La compatibilité : c’est une mesure de degré auquel une innovation est perçue comme étant consistante avec les valeurs existantes, les expériences passées, les pratiques sociales et normes d’utilisateurs. Une idée qui serait incompatible avec les valeurs et les normes actuelles prendrait plus de temps à être adoptée qu’une innovation compatible. De même, dans certains cas, l’adoption d’une innovation compatible, nécessitera l’adoption au préalable d’un nouveau système de valeur, ce qui peut prendre un temps considérable. La complexité : c’est une mesure du degré auquel une innovation est perçue comme étant

difficile à comprendre et à utiliser. Les nouvelles idées qui sont simples à comprendre vont être adoptées plus rapidement que d’autres qui nécessitent de développer de nouvelles compétences avant de pouvoir les comprendre.
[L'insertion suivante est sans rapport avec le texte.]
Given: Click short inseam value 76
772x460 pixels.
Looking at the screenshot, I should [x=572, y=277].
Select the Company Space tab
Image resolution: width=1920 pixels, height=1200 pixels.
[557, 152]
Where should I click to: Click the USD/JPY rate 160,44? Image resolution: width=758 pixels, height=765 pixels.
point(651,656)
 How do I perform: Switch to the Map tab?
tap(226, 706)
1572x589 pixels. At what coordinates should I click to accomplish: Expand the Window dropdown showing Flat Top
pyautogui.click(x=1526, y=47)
La testabilité : elle consiste en la possibilité de tester une innovation et de la modifier avant de s’engager à l’utiliser. L’opportunité de tester une innovation va permettre aux éventuels utilisateurs d’avoir plus de confiance dans le produit, car il aura eu la possibilité d’apprendre à l’utiliser.

L’observabilité : c’est le degré auquel les résultats et les bénéfices d’une innovation sont clairs. Plus les résultats de l’innovation seront clairs, plus les individus l’adopteront plus facilement.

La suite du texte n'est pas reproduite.